Revolutionary Romanticism and Cinema by Paul Dave

Revolutionary Romanticism and Cinema by Paul Dave

Author:Paul Dave
Language: eng
Format: epub
ISBN: 9783030596460
Publisher: Springer International Publishing


The orc armies of Jackson’s films are hordes in the sense that their masses are seen as malleable products of external powers, the evil Sauron and Saruman who raise and direct these armies from the summits of their two towers. Modern crowds, of which those of the Russian revolution are paradigmatic, acquire historical agency (in relationship with the political party). In displacing horizontality as the ‘cinematic being-in-the-world’—Whissel dates this to the early 90s, the period of the entrenchment of neoliberal regimes—New Verticality signals the eclipse of the modern revolutionary conception of history and projects a horde as the accompaniment of its fall (Whissel 2014, p. 28). But the Digital Multitude emblematises this regression in historical agency not just in its instrumental manipulability. There is also a parody here of the older idea of the force of past and subsequently occluded defeats of the proletariat whose unrealised ideals gather intensity and strength over time, until their moment arrives in a decisive act of confrontation with the powers of oppression. For the imminence of the overwhelming threat and disaster projected by the Digital Multitude is always anti-climatic. The old order is providentially saved, the multitude swept away, the horizon cleared. Last-minute rescue and survival intervenes, and what was ‘too late’—hope for the ruling order—becomes transformed into timely rescue. Both Jackson’s Lord of the Rings and The Hobbit adaptations are constructed dramatically around such appearances and disappearances of the multitude.

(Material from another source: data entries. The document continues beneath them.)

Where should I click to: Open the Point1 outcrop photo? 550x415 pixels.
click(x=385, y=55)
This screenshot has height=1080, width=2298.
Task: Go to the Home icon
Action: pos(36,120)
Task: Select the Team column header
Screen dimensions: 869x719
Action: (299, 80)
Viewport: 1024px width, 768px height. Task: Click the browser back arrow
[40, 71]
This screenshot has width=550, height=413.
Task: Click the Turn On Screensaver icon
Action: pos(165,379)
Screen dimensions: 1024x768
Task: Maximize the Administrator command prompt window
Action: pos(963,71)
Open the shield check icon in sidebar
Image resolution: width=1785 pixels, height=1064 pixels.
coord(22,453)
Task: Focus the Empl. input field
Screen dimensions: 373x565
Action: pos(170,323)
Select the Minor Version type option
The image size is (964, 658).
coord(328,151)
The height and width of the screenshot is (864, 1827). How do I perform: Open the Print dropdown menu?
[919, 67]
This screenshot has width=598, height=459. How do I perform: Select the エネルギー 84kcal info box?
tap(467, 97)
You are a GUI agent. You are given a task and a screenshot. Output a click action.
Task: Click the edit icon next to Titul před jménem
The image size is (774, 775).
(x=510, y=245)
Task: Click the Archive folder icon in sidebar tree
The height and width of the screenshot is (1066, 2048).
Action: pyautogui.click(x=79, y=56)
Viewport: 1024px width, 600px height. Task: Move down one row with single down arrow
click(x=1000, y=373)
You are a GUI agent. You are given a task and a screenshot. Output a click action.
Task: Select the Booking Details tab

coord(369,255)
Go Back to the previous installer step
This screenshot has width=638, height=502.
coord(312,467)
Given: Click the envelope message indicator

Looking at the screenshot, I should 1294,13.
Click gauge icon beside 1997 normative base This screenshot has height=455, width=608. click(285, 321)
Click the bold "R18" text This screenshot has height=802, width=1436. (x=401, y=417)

In other words, the Digital Multitude, just like New Verticality, signals the persistence of the old regime as much as its inexorable surpassing or defeat. And here it is useful to consider the concept of the Anthropocene which itself represents a knot of many contradictions including those of opposed assessments of historical agency and change, alongside the problem of the relationship of the category of universal humanity to class and capitalism. The Anthropocene’s emergence as a category represents a recognition of the prodigious and enduring agency of humans in relation to the planet’s ecosystems, but at the same time, it hangs over humanity like an ironic notification of a future anterior in which we have been reduced to a geological residue, a future fossil, one tragically signifying the degree to which we have become our own global civilisation’s hapless victims. This aspect of the Anthropocene is nevertheless concealed or disavowed through a fetishistic celebration of that same global civilisation of fossil capitalism. Buried within it, then, the Anthropocene sums up both an expansion of the power of human agency and its simultaneous contraction as evidenced in the debility of the political will and means to alter direction in the light of global warming. Not just effecting, but even imagining historical change in such circumstances becomes an irresolvable problem.

Mainstream film explores the dilemma signalled by the Anthropocene in disaster genres and the spectacle of crashing civilisations. Even though disaster spectacle is ultimately a spectacle of effects rather than causes, such genres help to expose the pretensions of ostensibly universal progressive narratives of historical development found in stadial conceptions of history.